La escritora Anne Lamott afirmó: «Perdonar es renunciar a toda esperanza de tener un pasado mejor». Atendía, al decirlo, a una de las áreas más complejas a la hora de perdonar; tiene que ver con el perdonarnos a nosotros mismos. Divorcios, desamparos familiares, traiciones de amigos, promociones retenidas, enfermedades penosas, lejanías, pérdidas; todas gravitan como fardos inamovibles que arrastramos, que se resisten a ser borrados de los archivos donde guardamos los más tristes recuerdos.
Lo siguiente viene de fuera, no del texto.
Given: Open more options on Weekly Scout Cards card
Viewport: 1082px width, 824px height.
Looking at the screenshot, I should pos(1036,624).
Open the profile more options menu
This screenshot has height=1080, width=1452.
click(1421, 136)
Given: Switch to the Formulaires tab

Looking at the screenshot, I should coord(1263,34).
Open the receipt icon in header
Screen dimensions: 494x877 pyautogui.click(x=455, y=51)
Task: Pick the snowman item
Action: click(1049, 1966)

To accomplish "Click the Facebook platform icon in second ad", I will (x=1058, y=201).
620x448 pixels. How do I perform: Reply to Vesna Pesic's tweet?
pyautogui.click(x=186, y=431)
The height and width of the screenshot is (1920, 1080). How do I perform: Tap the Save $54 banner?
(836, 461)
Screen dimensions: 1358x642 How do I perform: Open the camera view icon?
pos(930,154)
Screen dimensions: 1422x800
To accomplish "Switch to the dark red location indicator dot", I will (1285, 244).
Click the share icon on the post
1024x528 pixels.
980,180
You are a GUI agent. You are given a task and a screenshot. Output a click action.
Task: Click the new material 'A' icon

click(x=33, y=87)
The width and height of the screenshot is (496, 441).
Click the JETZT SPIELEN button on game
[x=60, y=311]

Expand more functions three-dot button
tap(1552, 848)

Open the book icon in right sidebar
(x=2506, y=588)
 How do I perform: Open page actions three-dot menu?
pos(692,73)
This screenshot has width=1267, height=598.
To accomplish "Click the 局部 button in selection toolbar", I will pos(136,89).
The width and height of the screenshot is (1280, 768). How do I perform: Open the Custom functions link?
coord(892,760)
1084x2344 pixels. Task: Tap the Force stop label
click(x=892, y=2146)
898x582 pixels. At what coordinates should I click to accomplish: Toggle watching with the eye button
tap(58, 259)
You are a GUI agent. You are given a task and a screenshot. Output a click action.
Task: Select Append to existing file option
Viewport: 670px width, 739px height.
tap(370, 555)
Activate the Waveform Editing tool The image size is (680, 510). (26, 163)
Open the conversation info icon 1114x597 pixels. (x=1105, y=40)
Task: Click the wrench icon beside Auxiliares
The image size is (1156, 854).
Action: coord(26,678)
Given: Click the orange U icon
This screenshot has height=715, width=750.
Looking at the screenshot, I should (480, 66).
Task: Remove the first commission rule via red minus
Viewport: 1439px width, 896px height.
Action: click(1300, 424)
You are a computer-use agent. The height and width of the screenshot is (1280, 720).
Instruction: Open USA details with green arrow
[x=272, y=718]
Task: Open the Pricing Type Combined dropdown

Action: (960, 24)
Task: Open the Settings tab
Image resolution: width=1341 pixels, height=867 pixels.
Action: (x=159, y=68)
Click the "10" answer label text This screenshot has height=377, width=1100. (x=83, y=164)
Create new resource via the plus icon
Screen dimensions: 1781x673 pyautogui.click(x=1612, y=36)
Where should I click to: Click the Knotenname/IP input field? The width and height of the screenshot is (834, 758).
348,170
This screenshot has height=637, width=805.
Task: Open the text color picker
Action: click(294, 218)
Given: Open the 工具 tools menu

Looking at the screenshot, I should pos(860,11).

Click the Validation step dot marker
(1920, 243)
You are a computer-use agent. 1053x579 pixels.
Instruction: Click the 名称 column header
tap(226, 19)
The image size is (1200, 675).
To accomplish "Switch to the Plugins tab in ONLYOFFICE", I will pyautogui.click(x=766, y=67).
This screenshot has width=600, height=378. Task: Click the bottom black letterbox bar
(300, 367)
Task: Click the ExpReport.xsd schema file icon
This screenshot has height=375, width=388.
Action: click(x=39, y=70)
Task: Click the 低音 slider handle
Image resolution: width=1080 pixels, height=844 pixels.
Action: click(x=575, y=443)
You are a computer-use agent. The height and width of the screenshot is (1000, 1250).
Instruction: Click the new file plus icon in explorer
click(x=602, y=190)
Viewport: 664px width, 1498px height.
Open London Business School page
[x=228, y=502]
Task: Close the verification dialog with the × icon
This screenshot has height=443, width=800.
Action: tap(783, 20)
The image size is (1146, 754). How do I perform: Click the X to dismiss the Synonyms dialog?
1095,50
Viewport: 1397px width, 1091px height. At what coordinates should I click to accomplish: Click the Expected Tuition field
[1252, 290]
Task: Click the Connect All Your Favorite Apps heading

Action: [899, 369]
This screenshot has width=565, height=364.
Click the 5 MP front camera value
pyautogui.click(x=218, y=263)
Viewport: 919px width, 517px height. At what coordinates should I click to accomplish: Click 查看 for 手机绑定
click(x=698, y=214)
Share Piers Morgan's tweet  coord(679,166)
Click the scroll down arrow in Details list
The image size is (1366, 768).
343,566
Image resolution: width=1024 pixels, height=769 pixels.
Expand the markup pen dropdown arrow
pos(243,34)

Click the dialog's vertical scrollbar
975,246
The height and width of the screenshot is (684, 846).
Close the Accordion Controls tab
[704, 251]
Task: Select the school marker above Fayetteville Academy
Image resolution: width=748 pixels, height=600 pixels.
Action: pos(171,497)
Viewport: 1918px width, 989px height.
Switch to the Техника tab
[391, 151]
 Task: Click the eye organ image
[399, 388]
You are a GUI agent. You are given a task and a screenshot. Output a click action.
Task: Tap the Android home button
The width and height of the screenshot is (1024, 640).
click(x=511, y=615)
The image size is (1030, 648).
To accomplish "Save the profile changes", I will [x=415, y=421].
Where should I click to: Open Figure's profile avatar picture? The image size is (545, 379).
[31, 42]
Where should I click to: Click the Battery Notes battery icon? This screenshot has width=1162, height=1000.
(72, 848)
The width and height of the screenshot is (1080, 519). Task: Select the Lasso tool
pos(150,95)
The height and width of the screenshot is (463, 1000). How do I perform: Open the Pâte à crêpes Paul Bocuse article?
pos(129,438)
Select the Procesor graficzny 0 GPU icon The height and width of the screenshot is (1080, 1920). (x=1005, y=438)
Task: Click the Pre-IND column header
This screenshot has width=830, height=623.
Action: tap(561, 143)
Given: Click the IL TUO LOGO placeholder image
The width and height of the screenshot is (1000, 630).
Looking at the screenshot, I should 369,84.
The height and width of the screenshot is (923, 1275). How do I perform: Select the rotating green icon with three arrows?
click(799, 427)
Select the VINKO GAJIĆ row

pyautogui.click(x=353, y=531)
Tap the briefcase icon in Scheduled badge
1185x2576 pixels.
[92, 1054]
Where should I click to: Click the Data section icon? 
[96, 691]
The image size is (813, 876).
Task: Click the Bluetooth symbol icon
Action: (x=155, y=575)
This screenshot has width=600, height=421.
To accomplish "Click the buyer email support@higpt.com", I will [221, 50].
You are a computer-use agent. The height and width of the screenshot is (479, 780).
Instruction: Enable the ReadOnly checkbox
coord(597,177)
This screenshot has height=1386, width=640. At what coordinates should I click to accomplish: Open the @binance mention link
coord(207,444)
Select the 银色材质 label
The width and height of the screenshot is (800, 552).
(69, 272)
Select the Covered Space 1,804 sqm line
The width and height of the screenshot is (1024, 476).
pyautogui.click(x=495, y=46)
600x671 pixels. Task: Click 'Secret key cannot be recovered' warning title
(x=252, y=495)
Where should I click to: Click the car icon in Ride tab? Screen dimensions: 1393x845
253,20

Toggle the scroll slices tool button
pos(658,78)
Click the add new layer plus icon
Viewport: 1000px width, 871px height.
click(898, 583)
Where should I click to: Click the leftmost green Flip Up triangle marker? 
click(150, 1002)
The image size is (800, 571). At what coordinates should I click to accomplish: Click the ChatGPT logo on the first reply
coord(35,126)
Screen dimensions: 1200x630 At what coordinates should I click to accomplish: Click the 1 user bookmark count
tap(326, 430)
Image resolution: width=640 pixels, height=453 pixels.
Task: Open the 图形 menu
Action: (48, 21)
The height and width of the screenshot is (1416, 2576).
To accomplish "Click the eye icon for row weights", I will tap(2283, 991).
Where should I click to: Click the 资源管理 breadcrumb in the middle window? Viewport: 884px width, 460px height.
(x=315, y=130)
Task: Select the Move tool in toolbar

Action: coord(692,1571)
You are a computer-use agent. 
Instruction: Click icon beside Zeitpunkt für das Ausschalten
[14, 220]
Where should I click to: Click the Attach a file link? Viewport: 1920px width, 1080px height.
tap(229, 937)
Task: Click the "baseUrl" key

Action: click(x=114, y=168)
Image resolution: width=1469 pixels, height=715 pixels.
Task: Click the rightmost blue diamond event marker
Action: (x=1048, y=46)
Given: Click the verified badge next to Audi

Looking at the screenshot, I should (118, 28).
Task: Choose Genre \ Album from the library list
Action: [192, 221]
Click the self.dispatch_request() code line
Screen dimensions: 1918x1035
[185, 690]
Pero los fracasos y su sentido de culpa inherente, Dios los olvidó. «¿Qué Dios como tú, que perdona la maldad, y olvida el pecado del remanente de su heredad?» (Mi. 7: 18a). «Yo, yo soy el que borro tus rebeliones por amor de mí mismo, y no me acordaré de tus pecados» (Is. 43:25). El Omnisciente, el Altísimo, no los recuerda ya. ¿Por qué lo harás tú? ¿Tienes más memoria que Dios?
Mira al nuevo año, a minutos de ti, y sonríe. Mira entonces atrás a todo el año vivido, y, por triste que haya sido, sonríe también. Perdónate.
Vivir resentidos con nosotros mismos es olvidar la Obra de la Cruz; es desconocer la dimensión de lo que allí pasó. Aquel Viernes Santo del 7 de abril del año 30 (14 de Nisán), a las tres de la tarde, a instantes de morir, Jesús pronunció palabras finales de hondo significado. Un velo de misterio cubre a dos de ellas. «Consumado es» (Jn. 19: 30); así le oyeron decir los que estaban al pie de la Cruz. ¿Qué mensaje suponía para ellos? ¿Qué proclamación enviaba el Hijo de Dios al mundo infinito? Entiéndelo hoy: en aquel «Consumado es», el Señor Jesús estaba diciendo: «Todo está cumplido. La Obra está hecha. Todo está perdonado».